Construction (White Goods)


A number of VAT registered construction companies have used the opportunity afforded by the ‘Fleming’ case to submit claims for input tax that they had been prevented from recovering previously by the provisions of the Value Added Tax (Input Tax) Order 1992 (the ‘blocking order’) and its predecessors.

The ‘Fleming’ claims in question are in respect of VAT incurred on finished and pre-fabricated furniture; materials for the construction of fitted furniture other than kitchen furniture; domestic electrical and gas appliances other than those designed to provide space heating or water heating or both; and carpets or carpeting material. These items were incorporated into new dwellings that were subsequently sold at the zero rate of VAT.

HMRC’s view is that there is no legal basis for these claims.

The sole or main argument put forward by these companies is that the application of the ‘blocking order’ to the above ‘building materials’ is ultra vires. Their reasoning is that the ‘blocking order’ that was in place at 1 January 1979 was extended in 1984 and 1987 to include these items. That extension is ultra vires because Article 176 of the Principal VAT Directive (formerly Article 17(6) of the 6th VAT Directive), which provides for the blocking of input tax deduction, states that ‘Member States may retain all the exclusions provided for under their national laws at 1 January 1979’.

Some of the companies concerned had also put forward a secondary argument. They maintain that the ‘builders’ block’ only affects ‘goods other than building materials’ that have been incorporated into a building. ‘Goods other than building materials’ that have been installed as fittings in a building have not been incorporated into a building. Such goods are not affected by the ‘blocking order’ and the companies are entitled to take credit for input tax in respect of them.

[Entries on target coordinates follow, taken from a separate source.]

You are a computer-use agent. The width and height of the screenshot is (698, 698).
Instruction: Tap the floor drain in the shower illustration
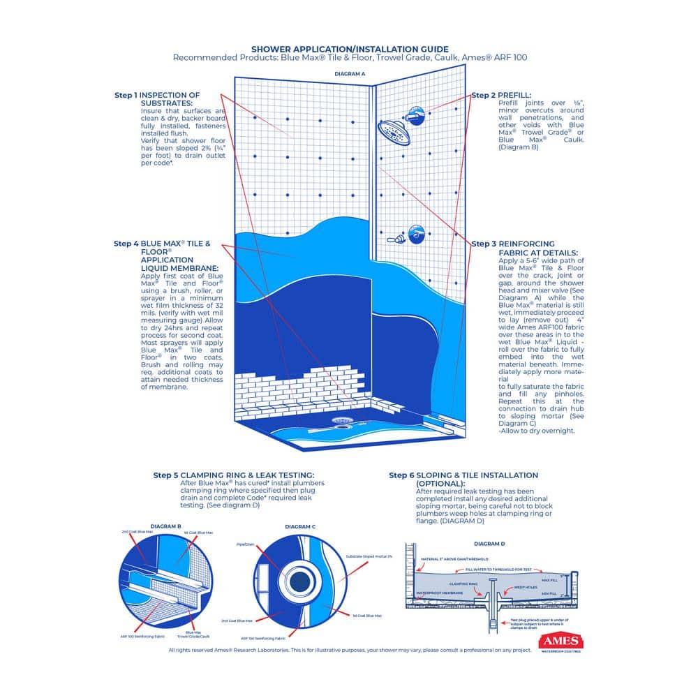tap(342, 421)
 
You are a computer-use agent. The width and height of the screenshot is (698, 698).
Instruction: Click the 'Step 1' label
tap(126, 95)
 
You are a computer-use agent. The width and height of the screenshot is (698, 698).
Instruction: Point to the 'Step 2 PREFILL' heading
tap(501, 95)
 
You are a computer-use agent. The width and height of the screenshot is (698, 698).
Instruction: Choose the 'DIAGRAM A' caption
tap(350, 73)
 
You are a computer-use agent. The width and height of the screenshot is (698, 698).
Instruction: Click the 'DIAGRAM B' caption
tap(166, 526)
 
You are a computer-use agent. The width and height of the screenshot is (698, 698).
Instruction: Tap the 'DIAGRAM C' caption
tap(300, 526)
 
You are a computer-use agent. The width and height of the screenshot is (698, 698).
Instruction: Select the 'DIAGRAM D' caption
tap(489, 543)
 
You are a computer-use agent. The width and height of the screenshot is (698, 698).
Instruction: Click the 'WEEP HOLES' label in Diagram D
tap(527, 587)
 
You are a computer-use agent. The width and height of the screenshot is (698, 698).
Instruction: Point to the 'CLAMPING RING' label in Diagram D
tap(463, 583)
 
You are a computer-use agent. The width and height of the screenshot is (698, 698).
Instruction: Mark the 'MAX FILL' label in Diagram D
tap(549, 579)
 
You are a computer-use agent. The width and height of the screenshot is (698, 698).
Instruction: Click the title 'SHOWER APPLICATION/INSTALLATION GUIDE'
tap(350, 50)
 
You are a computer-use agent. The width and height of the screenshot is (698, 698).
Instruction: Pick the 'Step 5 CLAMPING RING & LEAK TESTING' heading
tap(238, 475)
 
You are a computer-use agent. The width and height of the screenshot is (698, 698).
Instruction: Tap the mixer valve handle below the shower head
tap(416, 233)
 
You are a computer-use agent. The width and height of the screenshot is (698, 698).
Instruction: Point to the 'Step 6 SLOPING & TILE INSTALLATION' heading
tap(463, 475)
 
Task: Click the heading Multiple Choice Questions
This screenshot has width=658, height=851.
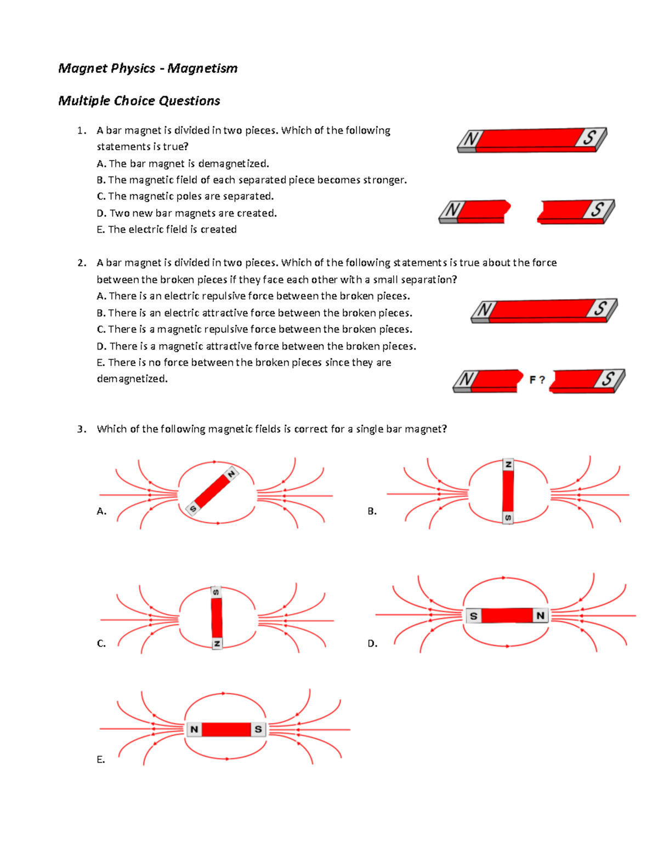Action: [x=139, y=101]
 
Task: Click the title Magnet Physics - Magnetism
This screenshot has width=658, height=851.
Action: [x=148, y=68]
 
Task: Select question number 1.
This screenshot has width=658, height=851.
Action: [x=81, y=130]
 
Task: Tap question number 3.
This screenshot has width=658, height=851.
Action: [x=81, y=429]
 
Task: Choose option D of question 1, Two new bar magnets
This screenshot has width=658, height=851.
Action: [x=186, y=213]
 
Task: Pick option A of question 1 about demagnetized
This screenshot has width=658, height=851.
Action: [x=183, y=163]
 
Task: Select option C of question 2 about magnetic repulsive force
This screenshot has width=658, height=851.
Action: [x=254, y=329]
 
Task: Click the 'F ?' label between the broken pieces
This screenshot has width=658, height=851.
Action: [x=537, y=380]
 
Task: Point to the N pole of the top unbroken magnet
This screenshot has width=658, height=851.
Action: [x=470, y=139]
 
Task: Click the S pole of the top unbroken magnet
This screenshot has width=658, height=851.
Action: [x=589, y=137]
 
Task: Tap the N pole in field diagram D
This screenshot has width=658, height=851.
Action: [x=541, y=615]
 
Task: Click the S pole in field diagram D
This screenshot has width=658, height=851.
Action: [x=474, y=616]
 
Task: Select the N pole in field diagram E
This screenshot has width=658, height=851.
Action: [x=194, y=729]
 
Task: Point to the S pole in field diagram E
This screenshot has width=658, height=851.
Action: [x=258, y=729]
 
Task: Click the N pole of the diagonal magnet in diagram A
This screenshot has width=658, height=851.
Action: [x=231, y=474]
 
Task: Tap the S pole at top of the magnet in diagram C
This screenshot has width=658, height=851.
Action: [x=216, y=592]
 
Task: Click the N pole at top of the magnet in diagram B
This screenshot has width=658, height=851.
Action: [x=508, y=465]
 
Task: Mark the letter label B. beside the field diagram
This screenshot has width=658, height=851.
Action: [x=372, y=511]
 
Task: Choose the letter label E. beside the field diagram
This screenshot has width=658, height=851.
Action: [x=100, y=759]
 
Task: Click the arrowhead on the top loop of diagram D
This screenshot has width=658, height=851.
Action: [x=503, y=578]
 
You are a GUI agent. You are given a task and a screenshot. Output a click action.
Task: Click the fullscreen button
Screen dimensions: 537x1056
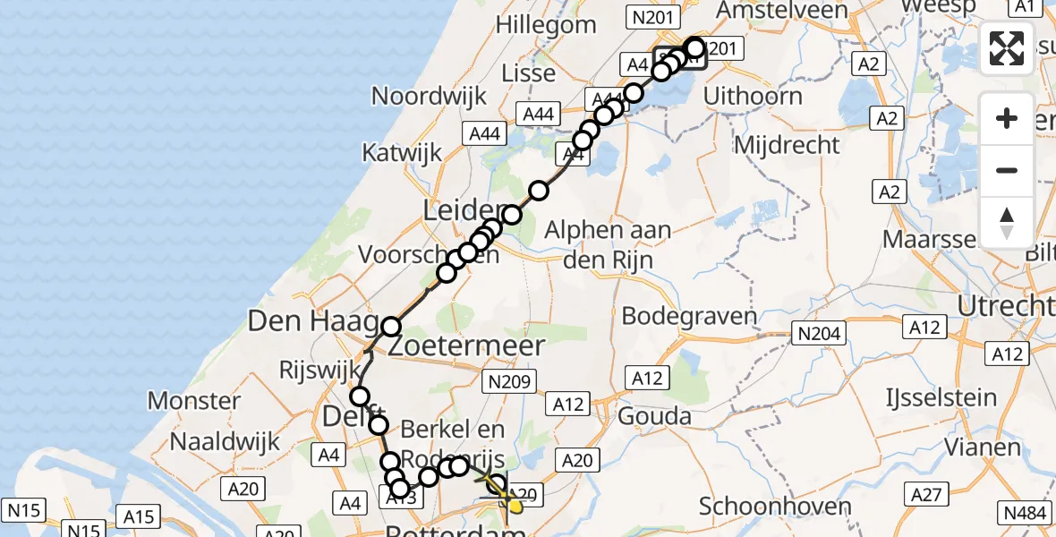[x=1007, y=47]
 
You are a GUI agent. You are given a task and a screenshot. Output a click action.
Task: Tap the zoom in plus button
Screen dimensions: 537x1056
[x=1007, y=118]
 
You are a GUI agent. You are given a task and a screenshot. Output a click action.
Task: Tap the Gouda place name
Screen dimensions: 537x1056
[x=656, y=416]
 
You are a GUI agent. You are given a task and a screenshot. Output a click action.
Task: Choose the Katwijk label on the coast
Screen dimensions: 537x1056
[x=402, y=152]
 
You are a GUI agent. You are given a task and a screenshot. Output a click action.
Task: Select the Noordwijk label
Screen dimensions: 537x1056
[x=429, y=96]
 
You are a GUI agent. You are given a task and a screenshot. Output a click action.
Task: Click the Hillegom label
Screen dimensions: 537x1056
[x=549, y=25]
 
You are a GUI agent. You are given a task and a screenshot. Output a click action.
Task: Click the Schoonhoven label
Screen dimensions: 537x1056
[x=775, y=507]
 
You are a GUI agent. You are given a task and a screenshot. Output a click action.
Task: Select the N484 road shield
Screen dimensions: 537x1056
[x=1026, y=513]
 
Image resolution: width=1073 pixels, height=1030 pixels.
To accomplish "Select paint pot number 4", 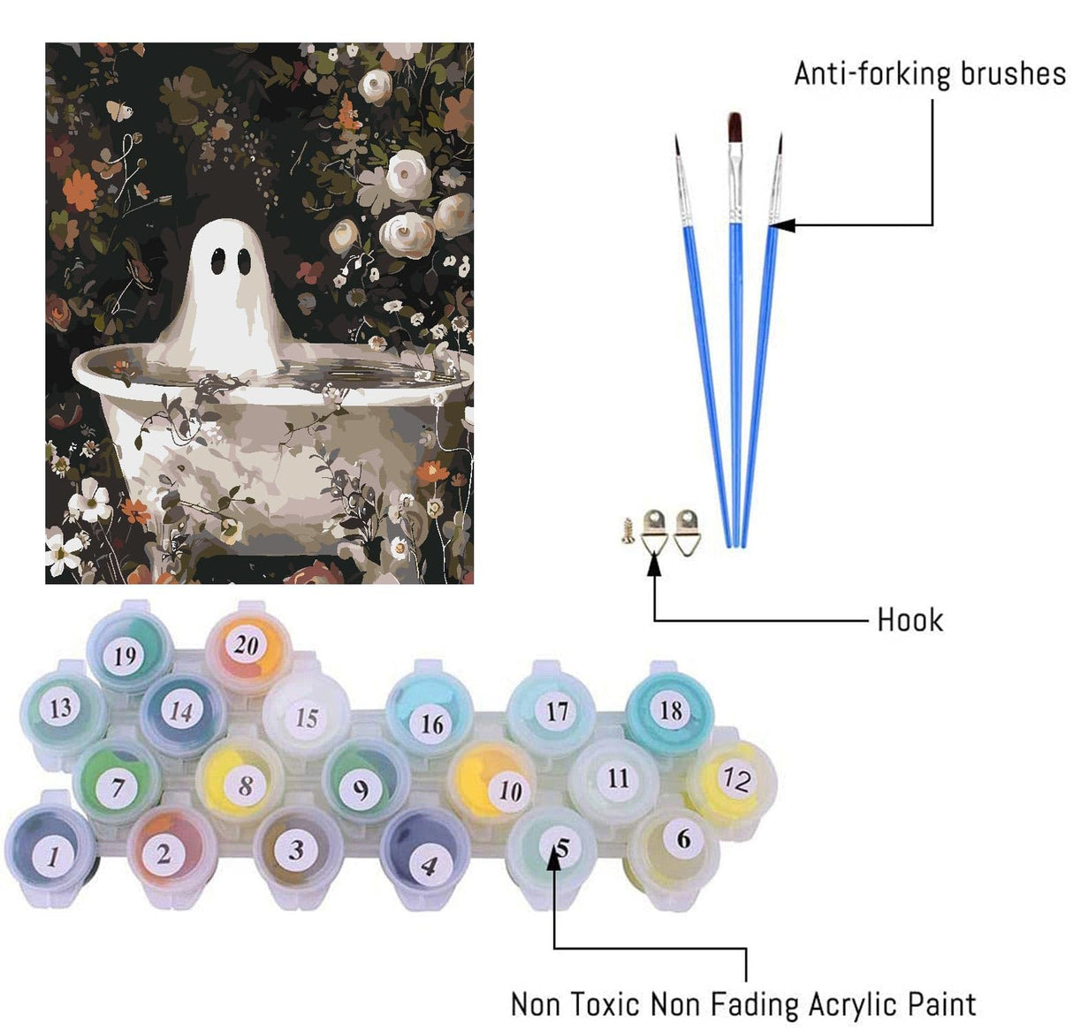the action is coord(423,851).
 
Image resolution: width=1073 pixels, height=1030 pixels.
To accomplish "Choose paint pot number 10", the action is coord(491,783).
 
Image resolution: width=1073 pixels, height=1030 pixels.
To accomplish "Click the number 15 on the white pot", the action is coord(307,717).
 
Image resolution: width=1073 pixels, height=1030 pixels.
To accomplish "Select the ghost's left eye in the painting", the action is coord(217,261).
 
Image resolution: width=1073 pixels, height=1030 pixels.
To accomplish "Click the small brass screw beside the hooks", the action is coord(628,531).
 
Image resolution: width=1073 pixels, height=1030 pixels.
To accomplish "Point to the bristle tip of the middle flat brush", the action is coord(735,126).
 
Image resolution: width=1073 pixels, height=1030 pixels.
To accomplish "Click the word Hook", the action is coord(909,620).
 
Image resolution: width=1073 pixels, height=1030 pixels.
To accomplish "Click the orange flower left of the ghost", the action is coord(80,191).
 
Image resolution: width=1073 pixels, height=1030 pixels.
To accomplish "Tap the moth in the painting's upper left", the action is coord(119,110).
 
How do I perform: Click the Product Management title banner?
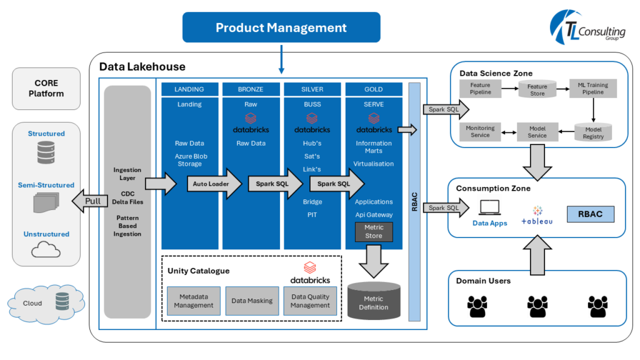281,28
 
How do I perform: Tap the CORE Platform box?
46,88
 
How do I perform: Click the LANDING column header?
189,89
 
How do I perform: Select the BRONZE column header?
251,89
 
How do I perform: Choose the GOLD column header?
374,89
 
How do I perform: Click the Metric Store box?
374,231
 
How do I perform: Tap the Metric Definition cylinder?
374,301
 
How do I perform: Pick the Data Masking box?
252,301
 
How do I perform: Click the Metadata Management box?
193,301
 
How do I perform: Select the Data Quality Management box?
310,301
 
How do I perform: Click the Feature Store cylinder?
537,89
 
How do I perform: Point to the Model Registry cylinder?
593,132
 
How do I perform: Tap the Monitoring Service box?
480,132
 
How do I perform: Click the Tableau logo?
538,216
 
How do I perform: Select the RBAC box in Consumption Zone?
591,214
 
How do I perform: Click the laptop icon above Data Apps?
489,208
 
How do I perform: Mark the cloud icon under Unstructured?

The companies appear to be basing their argument on the fact that the term ‘incorporates’ is not qualified for the purposes of the ‘blocking order’. The companies contend that there can be no read across to Note 23 of Group 5 of Schedule 8 to the VAT Act which does qualify the term. Note 23 to the Group states that for the purposes of Note 22 to the Group, ‘incorporation of goods in a building includes their installation as fittings’. However, given the context of Note 22, the goods referred to can only be ‘building materials’ and not ‘goods other than building materials’.

The way forward

Whilst this case is not yet decided there are opportunities to submit protective claims to HMRC. These claims will initially be rejected and should be followed by Appeals to the VAT Tribunals. When a lead case is identified these claims will be stood behind the lead case to await a decision. Needless to say it will require the Courts to overturn the UK interpretation of EU legislation and this could take some time.